Natalia Vitela
Agencia Reforma

CIUDAD DE MÉXICO.- La ocupación de camas generales en la Ciudad de México alcanza el 86.06 por ciento; mientras que en el Estado de México es de 78.22 por ciento, según la Red IRAG, mientras los trabajadores de salud ya resienten esta saturación.
En el Hospital de Infectología del Centro Médico Nacional La Raza, por ejemplo, cuando muere un paciente por Covid-19, la cama y el ventilador son ocupados de inmediato por otro enfermo, alerta el personal.
«Si el paciente que llegó está demasiado grave y esa cama se está vaciando de inmediato es ocupada. Paciente que fallece o se da de alta y desocupa un ventilador de inmediato se le asigna a otro paciente, ya sea hospitalizado y grave en espera de ser intubado o un ingreso.

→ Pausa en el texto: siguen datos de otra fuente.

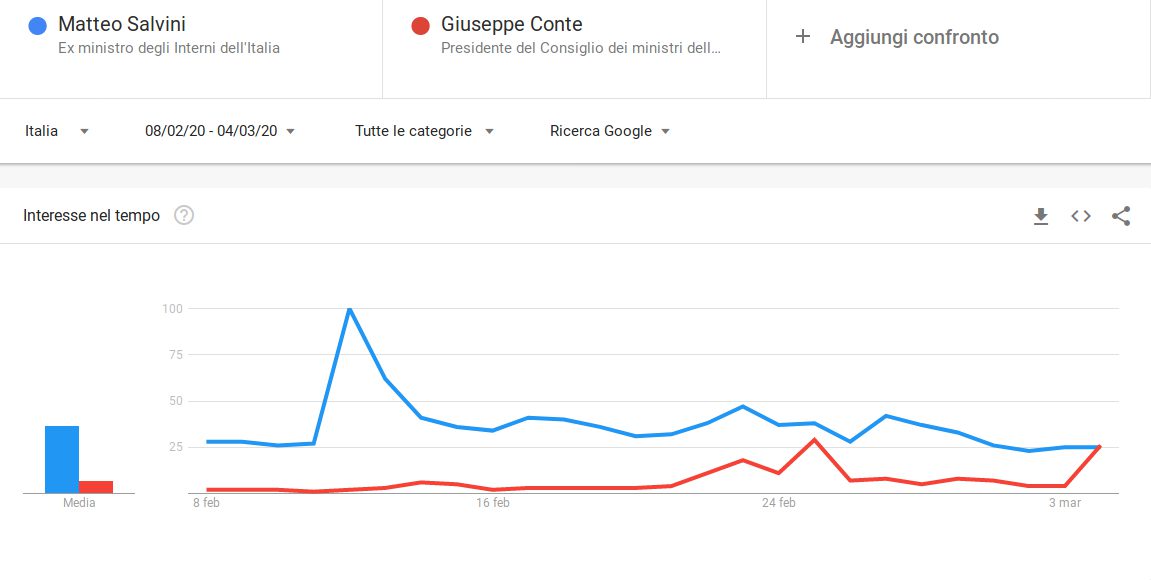Open help for Interesse nel tempo
1151x580 pixels.
click(184, 216)
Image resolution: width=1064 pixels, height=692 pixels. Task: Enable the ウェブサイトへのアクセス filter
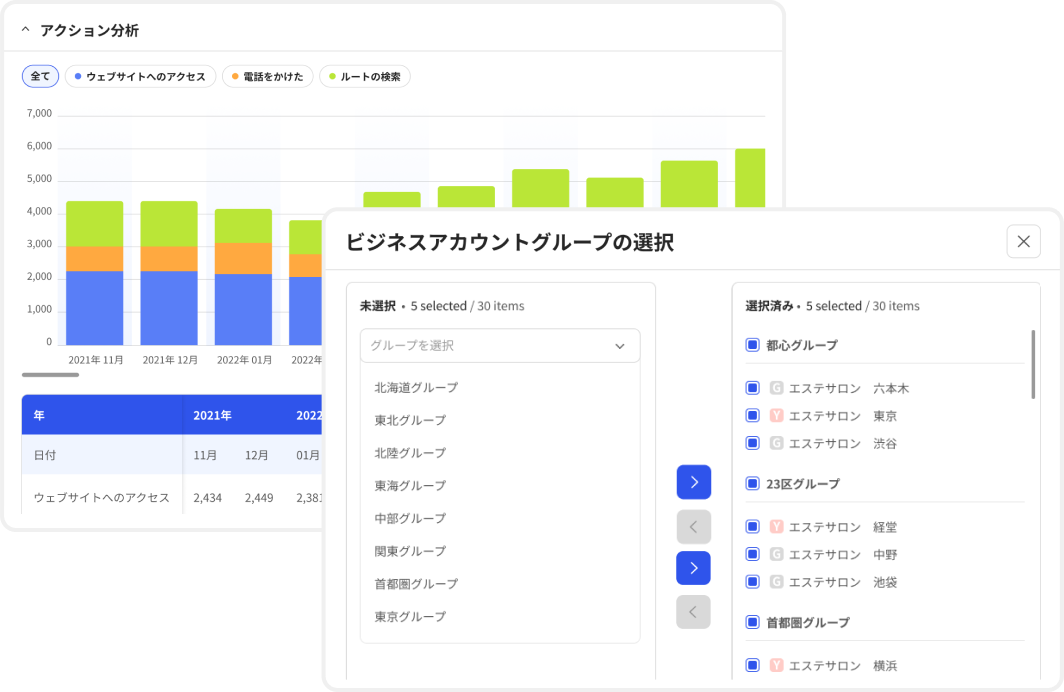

«La situación está bastante difícil. En los últimos días ha habido un aumento significativo de contagios e internamientos en el hospital. Esto ha estado sucediendo desde los últimos 15 días, pero esta semana fue exagerado. Hay más de 70 pacientes internados en el hospital; estamos casi al tope», advirtió Raúl Palafox, enfermero de la institución.
El número de casos y de fallecimientos, sostuvo, ha aumentado en los últimos 15 días y especialmente en la última semana.
«Sólo en un turno están muriendo hasta ocho pacientes», relató.
Palafox aseguró que la carga laboral es tal que en su turno le ha tocado atender hasta seis pacientes.
«Pero la sobrecarga de trabajo no es por el número como tal de pacientes, sino por su estado de salud y lo complejo de la atención que requieren».
El enfermero aseguró que las personas están llegando mucho más graves que en el primer pico de la epidemia. Ingresan prácticamente para ser intubados o lamentablemente morir, lamenta.
«Su estado de salud es tan complicado que muchas veces llegan a fallecer o requieren de inmediato que se les instale el apoyo ventilatorio».
Aseguró que en el pasado pico los pacientes ingresaban relativamente estables y requerían oxigenación a través de puntas o mascarillas de alto flujo.
«Ahora muchos llegan para ser intubados; están muy delicados. De hecho, los médicos indican la menor movilización posible. Hablamos de que su saturación está por abajo de 80 por ciento aún con la técnica de pronación y oxigenación por puntas nasales o mascarilla reservorio al máximo».
Aunado a ello, Palafox estima que el hospital labora apenas con el 60 por ciento de personal por la situación de resguardo de algunos, y vacaciones decembrinas de otros.
«Muchos de los compañeros con antigüedad significativa eligen estas fechas para salir de vacaciones. Hay menos personal».
Ante el hartazgo y cansancio del personal, consideró que el estímulo del Instituto Mexicano del Seguro Social (IMSS) para lograr que pospongan sus vacaciones en diciembre no tuvo gran impacto en este hospital.
En tanto, en el Hospital General de México, los pacientes con Covid-19 están llegando muertos, indicó personal de enfermería, que prefirió omitir su nombre.
«Los pacientes llegan bastante graves o de plano ya muertos. Nosotros al revisarlos nos damos cuenta que ya no tienen signos vitales. Nos dice el familiar: ‘Se desmayó hace una hora’ pero, el paciente ya está muerto».
«En esta última semana nos han llegado dos», lamentó un trabajador.
En el área de Urgencias de la Torre de Cardiología y Neumonía, alertó, hay seis camas y los pacientes pueden pasar ahí hasta una semana, semana y media, por falta de camas en piso.
«La verdad estamos saturados. Es un área en la que hay que movilizar pacientes lo más rápido posible, pero como no hay camas en piso con ventilador hemos llegado a tener saturada el área. Hemos tenido pacientes una semana, semana y media porque no hay camas en piso para trasladarlos».
Los pacientes deben pasar en Urgencias de dos a 12 horas máximo, y no una semana, dijo, además de que los trabajadores están exhaustos.
«El personal es insuficiente porque es más cansado atender a pacientes con Covid; si bien nos va atendemos cuatro pacientes por turno».